Gradient boosting minimizes a specified loss function by using gradient descent optimization. It computes the gradients of the loss function and adjusts the subsequent weak learner to correct the errors made by previous learners. The learning process aims to iteratively reduce the loss and improve the overall model performance.

Hierarchical clustering

Hierarchical clustering builds a hierarchy of clusters, forming a tree-like structure called a dendrogram.

Histogram

A histogram is a graphical representation of continuous data that uses adjacent rectangles to display the distribution and frequency of data within specified intervals (bins).

Imbalanced dataset

An imbalanced dataset refers to a dataset where the number of samples in different classes significantly varies, resulting in unequal representation of the classes. In an imbalanced dataset, one class (the minority class) typically has significantly fewer instances than the other classes (majority classes).

Imputation

Imputation is a process of estimating or filling in missing values in a dataset with estimated values.

Independent variables

See Predictors

Input variables

See Predictors

Institutional Research Board (IRB)

Institutional Research Board (IRB) An Institutional Review Board (IRB) is a committee responsible for upholding research ethics by reviewing proposed research methods to ensure they meet ethical standards.

Intercept

Intercept is the constant term in the regression equation, representing the predicted value of Y (target variable) when all predictors are zero.

K-means clustering

K-means is a partitioning clustering algorithm that partitions the data into K distinct clusters by iteratively updating the cluster centroids and assigning data points to the nearest centroid. The objective is to minimize the sum of squared distances between data points and their respective cluster centroids.

Label

See Class

Layers

Neurons are organized into layers in a neural network. The input layer receives the input data, the output layer produces the final output, and there can be one or more hidden layers in between.

Leaf node

Nodes that do not split are called leaf nodes. They represent the output or the predicted value/class for the specific subgroup of data that reaches that node.

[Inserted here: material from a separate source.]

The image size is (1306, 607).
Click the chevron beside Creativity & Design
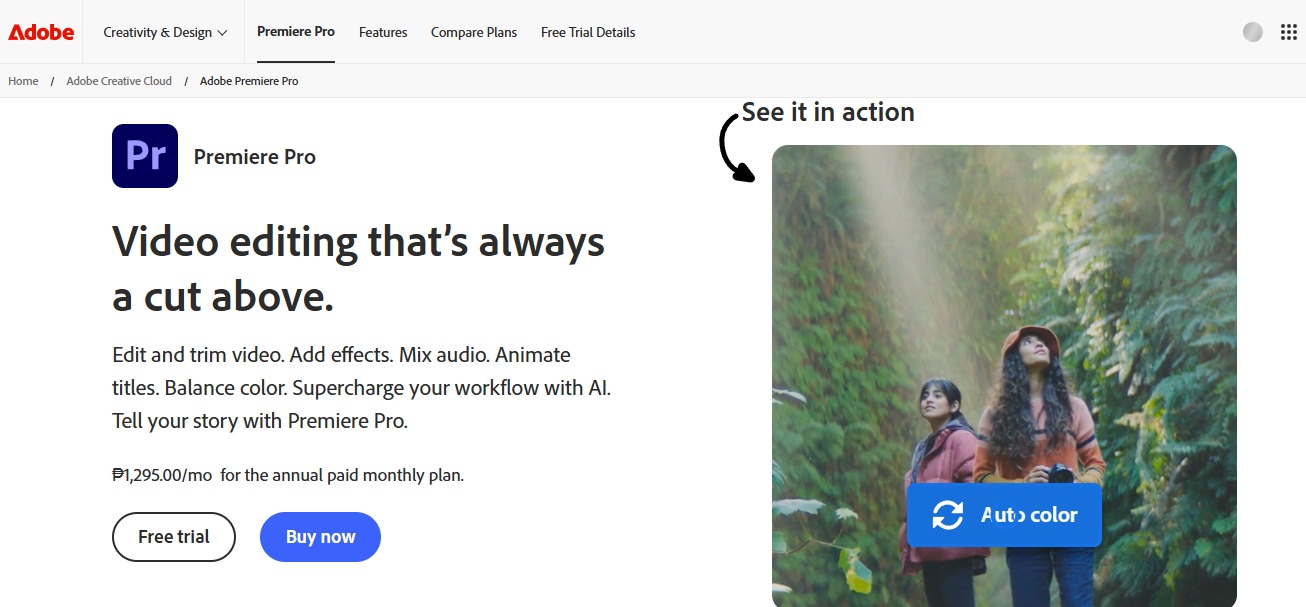(x=222, y=33)
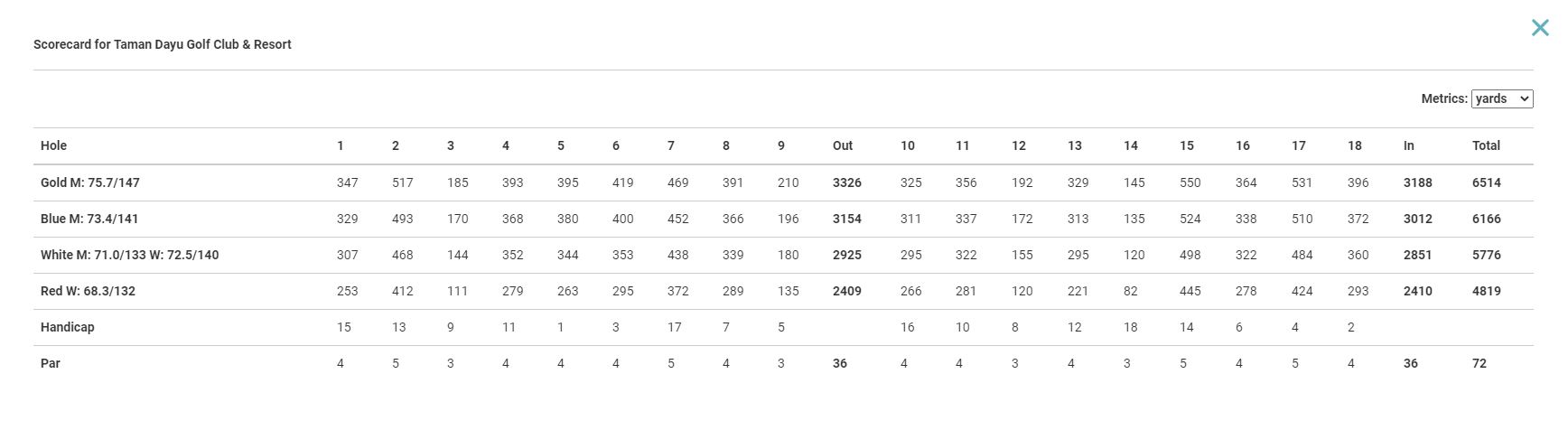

Learning (in Bayesiant networks)

Learning in Bayesian networks involves estimating the network structure and parameters from data. This can be done using approaches such as constraint-based methods or score-based methods.

Learning rate

The learning rate is a hyperparameter that controls the step size in gradient descent. It determines how much each weak learner’s contribution affects the final ensemble. A lower learning rate makes the algorithm converge slowly but can improve generalizability, while a higher learning rate leads to faster convergence but may increase the risk of overfitting.

Level

See Class

Level of measurement

See Variable scale

Lift chart

Lift is a measure of the effectiveness of a predictive model calculated as the ratio between the results obtained with and without the predictive model. The Lift chart, or Lift curve, presents the graphic representation between the lift values and response rates.

Likelihood

The likelihood in Bayesian networks represents the probability of observing specific evidence given the values of the variables in the network. It is derived from the conditional probability tables.

Line chart

A line chart is a graph that displays data points connected by straight lines, commonly used to visualize trends or changes over time or ordered categories.

Linear regression

Linear regression is a regression method model in which the target variable is interval. Linear regression is an association model.

Logistic regression

Logistic regression is a regression method in which the target variable is categorical (binary or nominal). It is a classification model.

Loss function

A loss function measures the discrepancy between the predicted output of the neural network and the actual target values. It quantifies the error and guides the adjustment of the parameters during training.

Machine learing

Machine learning is data analytic methods that detect unknown patterns from large data to predict the outcomes of interest.

Machine learning model

See Predictive model

Machine learning process

See Predictive modeling

Margin of error

The margin of error is a measure of the uncertainty or variability in the estimates obtained from the sample.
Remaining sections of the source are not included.